As the U.S. continues to cope with the fallout from financial crisis and as unemployment hovers around 10 percent, many are starting the new year with one goal in mind: finding a job. Although some may have luck, others are finding that the job market is unforgivable. In fact, unemployment seems to be affecting certain segments of the population worse than others.
According to a recent All Things Considered report on National Public Radio, 52 percent of African-American males between the ages of 16 and 19 are unemployed. This is an alarming statistic, and one that highlights the crisis facing at-risk youth in America today.
From the report:
Academics believe fewer than 14 in 100 young black men actually have jobs. Washington, DC has the worst teen employment rate in the country, according to the Bureau of Labor Statistics.

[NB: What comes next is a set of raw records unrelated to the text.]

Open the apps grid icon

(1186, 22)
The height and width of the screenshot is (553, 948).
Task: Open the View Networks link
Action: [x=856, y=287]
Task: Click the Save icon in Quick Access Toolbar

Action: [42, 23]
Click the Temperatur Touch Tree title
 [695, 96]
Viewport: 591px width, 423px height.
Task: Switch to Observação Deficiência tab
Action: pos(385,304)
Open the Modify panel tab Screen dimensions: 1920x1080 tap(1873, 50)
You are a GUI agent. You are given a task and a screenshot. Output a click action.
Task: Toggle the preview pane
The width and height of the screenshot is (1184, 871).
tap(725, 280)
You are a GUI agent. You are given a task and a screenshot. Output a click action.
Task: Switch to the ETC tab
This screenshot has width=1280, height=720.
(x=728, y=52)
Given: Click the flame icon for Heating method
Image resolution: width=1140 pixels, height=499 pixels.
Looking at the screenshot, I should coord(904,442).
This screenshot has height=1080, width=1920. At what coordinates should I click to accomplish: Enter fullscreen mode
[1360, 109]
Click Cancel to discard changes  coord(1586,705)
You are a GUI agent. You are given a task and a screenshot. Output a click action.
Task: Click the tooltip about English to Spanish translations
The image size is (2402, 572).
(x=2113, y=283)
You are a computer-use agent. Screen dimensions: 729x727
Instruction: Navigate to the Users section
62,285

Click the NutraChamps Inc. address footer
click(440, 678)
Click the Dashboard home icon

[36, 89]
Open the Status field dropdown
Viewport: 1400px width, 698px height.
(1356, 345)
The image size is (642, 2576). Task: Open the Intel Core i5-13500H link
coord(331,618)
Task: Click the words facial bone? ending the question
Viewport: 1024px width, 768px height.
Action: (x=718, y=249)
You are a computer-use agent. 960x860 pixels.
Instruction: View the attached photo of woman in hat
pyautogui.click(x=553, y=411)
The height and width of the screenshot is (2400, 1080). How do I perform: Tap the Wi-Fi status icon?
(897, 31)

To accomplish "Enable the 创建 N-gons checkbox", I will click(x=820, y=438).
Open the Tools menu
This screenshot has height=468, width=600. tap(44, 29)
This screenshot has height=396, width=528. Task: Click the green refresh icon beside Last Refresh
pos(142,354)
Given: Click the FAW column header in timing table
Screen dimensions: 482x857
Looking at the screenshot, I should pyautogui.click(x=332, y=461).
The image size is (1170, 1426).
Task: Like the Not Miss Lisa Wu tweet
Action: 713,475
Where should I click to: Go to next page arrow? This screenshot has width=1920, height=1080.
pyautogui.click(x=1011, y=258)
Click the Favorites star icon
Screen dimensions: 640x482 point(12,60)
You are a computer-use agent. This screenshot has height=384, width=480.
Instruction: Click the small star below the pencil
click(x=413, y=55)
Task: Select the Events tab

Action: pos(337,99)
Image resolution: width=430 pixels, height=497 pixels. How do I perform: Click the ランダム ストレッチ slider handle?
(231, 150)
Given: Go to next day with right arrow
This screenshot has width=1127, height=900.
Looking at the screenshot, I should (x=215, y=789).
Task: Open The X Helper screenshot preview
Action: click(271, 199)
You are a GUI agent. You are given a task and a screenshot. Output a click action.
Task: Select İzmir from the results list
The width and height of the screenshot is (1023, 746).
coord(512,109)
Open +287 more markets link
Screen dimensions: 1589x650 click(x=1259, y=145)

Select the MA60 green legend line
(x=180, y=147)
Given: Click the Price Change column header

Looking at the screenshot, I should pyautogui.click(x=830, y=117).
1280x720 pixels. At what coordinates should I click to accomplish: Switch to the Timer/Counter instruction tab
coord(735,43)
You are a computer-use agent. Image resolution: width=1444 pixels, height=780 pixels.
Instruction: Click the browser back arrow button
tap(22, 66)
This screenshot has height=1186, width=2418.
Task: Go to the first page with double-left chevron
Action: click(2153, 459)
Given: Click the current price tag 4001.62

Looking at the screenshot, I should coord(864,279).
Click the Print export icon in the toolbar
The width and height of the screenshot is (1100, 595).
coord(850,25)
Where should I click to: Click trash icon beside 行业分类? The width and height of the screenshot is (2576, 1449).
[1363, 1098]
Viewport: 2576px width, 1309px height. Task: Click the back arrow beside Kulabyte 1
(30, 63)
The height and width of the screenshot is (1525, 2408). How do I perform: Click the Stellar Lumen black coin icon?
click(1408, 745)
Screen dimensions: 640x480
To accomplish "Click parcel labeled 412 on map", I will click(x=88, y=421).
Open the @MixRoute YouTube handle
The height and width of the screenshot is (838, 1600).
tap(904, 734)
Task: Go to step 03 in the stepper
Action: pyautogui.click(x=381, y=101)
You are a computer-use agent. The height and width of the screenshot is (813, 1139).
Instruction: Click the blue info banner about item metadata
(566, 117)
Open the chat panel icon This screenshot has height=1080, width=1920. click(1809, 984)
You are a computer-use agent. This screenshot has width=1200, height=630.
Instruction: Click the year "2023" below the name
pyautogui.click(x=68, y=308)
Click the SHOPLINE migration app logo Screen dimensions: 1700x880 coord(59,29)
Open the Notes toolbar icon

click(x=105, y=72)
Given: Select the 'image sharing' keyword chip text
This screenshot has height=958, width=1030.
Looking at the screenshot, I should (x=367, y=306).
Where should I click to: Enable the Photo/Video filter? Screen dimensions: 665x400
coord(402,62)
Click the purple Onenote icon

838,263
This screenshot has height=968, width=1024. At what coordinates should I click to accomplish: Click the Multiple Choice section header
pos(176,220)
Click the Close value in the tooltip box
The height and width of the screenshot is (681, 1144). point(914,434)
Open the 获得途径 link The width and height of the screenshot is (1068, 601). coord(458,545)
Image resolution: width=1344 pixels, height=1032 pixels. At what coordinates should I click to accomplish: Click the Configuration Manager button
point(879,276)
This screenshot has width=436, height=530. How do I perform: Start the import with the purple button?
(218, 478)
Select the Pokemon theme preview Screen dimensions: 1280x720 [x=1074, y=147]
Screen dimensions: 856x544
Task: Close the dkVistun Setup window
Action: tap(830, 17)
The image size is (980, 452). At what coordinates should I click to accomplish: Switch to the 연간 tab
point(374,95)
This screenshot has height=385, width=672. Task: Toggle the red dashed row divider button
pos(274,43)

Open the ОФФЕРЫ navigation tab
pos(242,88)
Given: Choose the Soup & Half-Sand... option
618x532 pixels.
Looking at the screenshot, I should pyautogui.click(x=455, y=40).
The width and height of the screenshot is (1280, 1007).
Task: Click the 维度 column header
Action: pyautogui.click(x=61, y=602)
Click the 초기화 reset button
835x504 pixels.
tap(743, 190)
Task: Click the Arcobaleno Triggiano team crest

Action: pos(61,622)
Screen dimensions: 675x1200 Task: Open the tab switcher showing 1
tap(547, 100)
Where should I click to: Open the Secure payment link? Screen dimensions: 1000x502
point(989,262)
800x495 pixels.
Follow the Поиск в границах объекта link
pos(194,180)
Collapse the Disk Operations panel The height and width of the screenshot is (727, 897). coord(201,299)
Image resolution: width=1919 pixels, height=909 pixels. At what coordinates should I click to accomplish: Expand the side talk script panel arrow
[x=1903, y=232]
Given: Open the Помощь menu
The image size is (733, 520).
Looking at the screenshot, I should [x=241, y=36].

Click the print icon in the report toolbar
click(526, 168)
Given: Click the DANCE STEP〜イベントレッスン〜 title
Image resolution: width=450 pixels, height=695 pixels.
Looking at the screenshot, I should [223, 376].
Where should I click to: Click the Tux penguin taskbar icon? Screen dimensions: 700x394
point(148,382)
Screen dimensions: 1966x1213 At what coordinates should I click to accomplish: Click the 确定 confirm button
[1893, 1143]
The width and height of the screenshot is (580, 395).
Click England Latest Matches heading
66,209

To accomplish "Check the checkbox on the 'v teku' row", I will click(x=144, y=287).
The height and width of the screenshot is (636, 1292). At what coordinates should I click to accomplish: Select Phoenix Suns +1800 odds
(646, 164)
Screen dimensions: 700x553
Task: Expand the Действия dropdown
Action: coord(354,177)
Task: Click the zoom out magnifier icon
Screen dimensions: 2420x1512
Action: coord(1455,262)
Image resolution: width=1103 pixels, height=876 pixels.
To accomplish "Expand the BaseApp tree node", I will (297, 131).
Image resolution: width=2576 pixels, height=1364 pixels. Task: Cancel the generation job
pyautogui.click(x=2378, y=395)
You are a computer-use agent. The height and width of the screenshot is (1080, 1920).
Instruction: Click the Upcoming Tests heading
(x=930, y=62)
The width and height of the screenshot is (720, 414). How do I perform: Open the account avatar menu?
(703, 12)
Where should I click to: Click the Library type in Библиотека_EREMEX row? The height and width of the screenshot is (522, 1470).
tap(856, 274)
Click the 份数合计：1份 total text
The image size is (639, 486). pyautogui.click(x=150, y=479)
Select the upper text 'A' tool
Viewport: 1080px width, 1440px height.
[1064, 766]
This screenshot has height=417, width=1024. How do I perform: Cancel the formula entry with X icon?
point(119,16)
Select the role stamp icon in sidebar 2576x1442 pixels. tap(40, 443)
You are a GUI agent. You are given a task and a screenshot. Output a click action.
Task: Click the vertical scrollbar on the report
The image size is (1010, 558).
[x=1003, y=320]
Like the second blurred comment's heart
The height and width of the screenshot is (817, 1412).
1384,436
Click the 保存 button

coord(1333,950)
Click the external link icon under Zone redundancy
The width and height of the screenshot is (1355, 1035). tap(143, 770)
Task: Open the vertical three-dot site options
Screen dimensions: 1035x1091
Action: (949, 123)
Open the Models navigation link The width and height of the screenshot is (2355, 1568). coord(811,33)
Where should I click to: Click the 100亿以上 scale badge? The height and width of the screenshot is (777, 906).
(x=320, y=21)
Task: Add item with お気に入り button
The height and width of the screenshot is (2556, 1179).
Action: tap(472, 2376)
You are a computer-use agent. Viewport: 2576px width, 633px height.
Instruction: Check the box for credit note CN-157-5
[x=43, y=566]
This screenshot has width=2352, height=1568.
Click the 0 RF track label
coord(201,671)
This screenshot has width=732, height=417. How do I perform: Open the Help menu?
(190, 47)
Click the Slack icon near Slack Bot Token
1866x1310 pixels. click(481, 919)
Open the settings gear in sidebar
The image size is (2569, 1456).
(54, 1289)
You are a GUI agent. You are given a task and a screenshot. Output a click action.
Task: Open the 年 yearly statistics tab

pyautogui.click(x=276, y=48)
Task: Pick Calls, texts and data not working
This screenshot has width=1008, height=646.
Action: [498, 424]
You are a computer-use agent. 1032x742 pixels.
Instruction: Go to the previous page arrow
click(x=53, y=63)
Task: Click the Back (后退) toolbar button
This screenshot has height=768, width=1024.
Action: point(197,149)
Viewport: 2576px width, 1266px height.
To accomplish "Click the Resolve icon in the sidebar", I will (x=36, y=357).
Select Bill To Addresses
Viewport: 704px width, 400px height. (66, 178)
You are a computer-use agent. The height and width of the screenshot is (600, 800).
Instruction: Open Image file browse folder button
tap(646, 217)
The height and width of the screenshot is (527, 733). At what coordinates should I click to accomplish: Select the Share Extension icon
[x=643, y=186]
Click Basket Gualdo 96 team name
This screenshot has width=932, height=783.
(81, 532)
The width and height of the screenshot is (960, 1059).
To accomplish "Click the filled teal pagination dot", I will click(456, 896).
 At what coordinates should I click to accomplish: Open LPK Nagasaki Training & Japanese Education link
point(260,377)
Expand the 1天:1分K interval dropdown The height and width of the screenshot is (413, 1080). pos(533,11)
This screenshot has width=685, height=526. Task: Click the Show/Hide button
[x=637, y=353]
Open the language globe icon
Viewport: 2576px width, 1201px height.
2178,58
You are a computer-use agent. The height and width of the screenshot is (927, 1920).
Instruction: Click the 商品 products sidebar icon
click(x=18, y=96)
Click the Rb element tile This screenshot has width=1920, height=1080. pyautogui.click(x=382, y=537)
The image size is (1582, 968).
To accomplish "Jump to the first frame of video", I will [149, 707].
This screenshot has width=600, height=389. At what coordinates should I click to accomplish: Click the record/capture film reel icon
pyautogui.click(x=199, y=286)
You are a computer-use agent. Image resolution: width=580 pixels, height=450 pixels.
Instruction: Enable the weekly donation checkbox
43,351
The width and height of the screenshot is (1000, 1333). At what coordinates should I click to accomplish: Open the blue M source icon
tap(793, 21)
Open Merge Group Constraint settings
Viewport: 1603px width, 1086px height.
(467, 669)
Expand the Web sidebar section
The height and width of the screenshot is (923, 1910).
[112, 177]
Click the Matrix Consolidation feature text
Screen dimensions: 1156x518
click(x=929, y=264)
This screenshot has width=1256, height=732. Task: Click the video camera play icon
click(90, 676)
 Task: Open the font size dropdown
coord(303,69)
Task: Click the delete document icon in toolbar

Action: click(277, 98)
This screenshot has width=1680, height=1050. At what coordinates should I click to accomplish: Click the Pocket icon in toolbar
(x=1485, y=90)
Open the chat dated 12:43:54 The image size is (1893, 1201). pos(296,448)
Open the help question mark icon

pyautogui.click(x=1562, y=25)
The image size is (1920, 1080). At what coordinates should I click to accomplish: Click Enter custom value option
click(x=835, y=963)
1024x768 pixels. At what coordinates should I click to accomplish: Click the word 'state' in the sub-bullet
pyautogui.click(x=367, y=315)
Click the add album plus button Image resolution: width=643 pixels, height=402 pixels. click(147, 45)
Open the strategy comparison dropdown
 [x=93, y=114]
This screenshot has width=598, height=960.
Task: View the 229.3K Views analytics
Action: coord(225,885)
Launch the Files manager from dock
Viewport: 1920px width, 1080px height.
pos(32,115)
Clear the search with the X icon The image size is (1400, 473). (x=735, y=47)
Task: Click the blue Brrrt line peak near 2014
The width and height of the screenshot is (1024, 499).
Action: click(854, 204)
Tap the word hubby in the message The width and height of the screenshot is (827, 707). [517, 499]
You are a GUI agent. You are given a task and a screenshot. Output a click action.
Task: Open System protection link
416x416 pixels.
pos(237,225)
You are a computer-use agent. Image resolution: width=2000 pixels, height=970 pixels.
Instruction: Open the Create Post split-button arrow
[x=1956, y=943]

This problem has serious long-term effects, as Andrew Sum with the Center for Labor Market Studies says that young people need to work during their teen years:
“These people who work a lot when they’re teenagers not only benefit when they’re teenagers, but they also will work more and earn more when they’re 25 years old,” he says. “The more you work now, the more you work tomorrow.”
And working as a teen leads to higher high school graduation rates, steadier and higher-paying employment down the road, and lower rates of criminal activity.
The report lists discrimination, a lack of professional networks, and the fact that older workers laid off from higher-paying jobs are filling entry-level jobs as reasons why young black men are having difficulties in the labor market.
But what may be at the root of the problem is that young people in America simply lack the skills needed to enter the workforce. Corporate Voices for Working Families is addressing this problem in concert with other organizations though the Ready by 21 Partnership, which aims to improve the odds that young people will succeed throughout high school and be ready for college, work, and life. The Ready by 21 Partnership is a coalition of prominent organizations whose members reach more than 100 million youth across the country. Corporate Voices plans to engage business leaders to help them create partnerships within their local communities to ensure that youth are ready for work.
Ready by 21 is among other major new initiatives Corporate Voices is undertaking to address the urgent need to improve workforce readiness in the U.S.